▸ Texto fornecido:
Na pandemia, a percepção é que quadros de usuários do serviço que já eram problemáticos, pioraram.

“O álcool é separado na política pública nacional de outras drogas para dar ênfase no problema que ele é. De todas as drogas é a que causa o maior problema de saúde pública. Porque ele é legal, por essa cultura (do consumo) que é milenar. Ele é um uso social. Por conta disso, é bem aceito e causa mais problemas de saúde pública”.

RAQUEL CERDEIRA
Psicóloga

De acordo com ela, na pandemia a demanda por atendimentos teve variações, sendo reduzida durante os períodos de isolamento rígido e voltando a ter ênfase no atual momento, de melhoria do cenário da crise sanitária.

“O que vimos foi que durante os lockdowns, a procura caiu, seja porque as pessoas que tinham uso dependente ou abusivo problemático, como a gente chama, passaram a consumir mais álcool e outras drogas, seja porque as pessoas tinham medo. A pandemia piorou de forma muito importante o que quadros que já eram problemáticos”.

RAQUEL CERDEIRA
Psicóloga

Ela também explica o que é oferecido no Caps aos usuários. “O paciente é acolhido. É feita uma primeira avaliação. Se o usuário está buscando o serviço para ter um uso mais saudável, ou se ele quer parar completamente de usar aquela substância. E dependendo do grau do uso, existem várias ofertas do que chamamos de Projeto Terapêutico Singular”.

▸ Trechos de dados:

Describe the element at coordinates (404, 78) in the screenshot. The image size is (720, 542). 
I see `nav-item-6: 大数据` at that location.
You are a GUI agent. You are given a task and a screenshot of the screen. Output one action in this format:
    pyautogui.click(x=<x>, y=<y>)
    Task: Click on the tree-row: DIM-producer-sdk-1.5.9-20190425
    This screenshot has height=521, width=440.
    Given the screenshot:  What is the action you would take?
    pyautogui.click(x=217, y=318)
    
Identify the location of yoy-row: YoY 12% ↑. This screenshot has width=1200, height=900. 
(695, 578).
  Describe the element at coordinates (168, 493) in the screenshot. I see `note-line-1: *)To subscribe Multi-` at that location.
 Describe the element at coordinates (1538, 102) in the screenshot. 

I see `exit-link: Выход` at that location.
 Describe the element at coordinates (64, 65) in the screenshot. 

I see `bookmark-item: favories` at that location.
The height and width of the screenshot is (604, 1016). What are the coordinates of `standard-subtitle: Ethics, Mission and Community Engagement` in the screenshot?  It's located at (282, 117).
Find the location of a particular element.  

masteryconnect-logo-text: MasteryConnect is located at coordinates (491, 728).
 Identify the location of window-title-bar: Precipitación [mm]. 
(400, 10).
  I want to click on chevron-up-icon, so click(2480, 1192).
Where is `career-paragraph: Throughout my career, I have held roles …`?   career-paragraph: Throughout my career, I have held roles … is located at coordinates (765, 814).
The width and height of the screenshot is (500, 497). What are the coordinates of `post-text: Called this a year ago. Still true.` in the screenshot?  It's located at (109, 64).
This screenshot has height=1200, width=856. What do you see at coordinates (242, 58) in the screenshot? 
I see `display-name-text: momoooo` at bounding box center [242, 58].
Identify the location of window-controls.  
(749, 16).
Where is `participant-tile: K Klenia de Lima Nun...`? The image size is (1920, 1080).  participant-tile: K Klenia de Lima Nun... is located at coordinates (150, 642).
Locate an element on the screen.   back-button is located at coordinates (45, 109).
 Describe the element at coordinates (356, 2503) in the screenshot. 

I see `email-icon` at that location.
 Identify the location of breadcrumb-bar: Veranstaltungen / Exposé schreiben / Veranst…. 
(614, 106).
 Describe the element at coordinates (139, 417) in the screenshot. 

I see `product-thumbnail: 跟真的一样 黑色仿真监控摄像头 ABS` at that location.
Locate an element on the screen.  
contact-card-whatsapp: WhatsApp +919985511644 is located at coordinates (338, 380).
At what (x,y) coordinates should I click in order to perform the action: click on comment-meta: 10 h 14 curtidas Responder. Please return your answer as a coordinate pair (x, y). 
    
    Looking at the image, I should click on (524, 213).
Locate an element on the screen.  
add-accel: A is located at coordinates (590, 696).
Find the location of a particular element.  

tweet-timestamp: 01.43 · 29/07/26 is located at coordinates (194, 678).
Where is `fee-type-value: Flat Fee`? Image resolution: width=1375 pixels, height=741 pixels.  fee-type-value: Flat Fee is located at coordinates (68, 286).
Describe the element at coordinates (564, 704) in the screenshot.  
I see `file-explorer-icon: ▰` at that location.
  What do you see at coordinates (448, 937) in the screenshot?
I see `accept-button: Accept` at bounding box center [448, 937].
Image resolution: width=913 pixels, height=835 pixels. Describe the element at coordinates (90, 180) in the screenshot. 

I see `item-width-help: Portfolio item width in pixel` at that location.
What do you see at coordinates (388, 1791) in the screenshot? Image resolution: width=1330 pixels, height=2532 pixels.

▸ Atividades propostas:
(1) Segundo o texto sobre o atendimento no Caps durante a pandemia, por que o álcool é tratado separadamente das outras drogas na política pública nacional? Responda em uma a três frases.
(2) Dê continuidade ao texto sobre o atendimento no Caps durante a pandemia a partir do ponto em que ele termina.

▸ Suas respostas:
(1) O álcool é separado para dar ênfase ao problema que ele representa, pois é a droga que causa o maior problema de saúde pública. Por ser legal, fazer parte de uma cultura de consumo milenar e ter uso social, é bem aceito e acaba causando mais problemas de saúde pública.

(2)
Busca e ter acesso ao tratamento

O morador de Fortaleza, Chico Gois, 56 anos, por fazer uso abusivo de álcool e outras drogas, em 2010, procurou pela primeira vez um Caps. Deixou o tratamento e retornou em 2013. Desde então, é acompanhado no Caps da Regional V e ressalta:

“O primordial de você conseguir ajuda, é você assumir que tem aquele problema. É admitir que tem aquele problema. Um segundo passo é você aceitar ajuda. Eu tentei esse serviço dos Caps AD. As pessoas acham que só tem as comunidades terapêuticas. Nos Caps é um serviço humanitário, diferenciado”.

CHICO GOIS
Usuário de um CAPS AD

Ele conta que quando retornou ao tratamento terapêutico em 2013 optou pela abstinência e há 8 anos não faz uso do álcool. Na pandemia, relata que felizmente, apesar das dificuldades do momento, não voltou a fazer uso abusivo da substância.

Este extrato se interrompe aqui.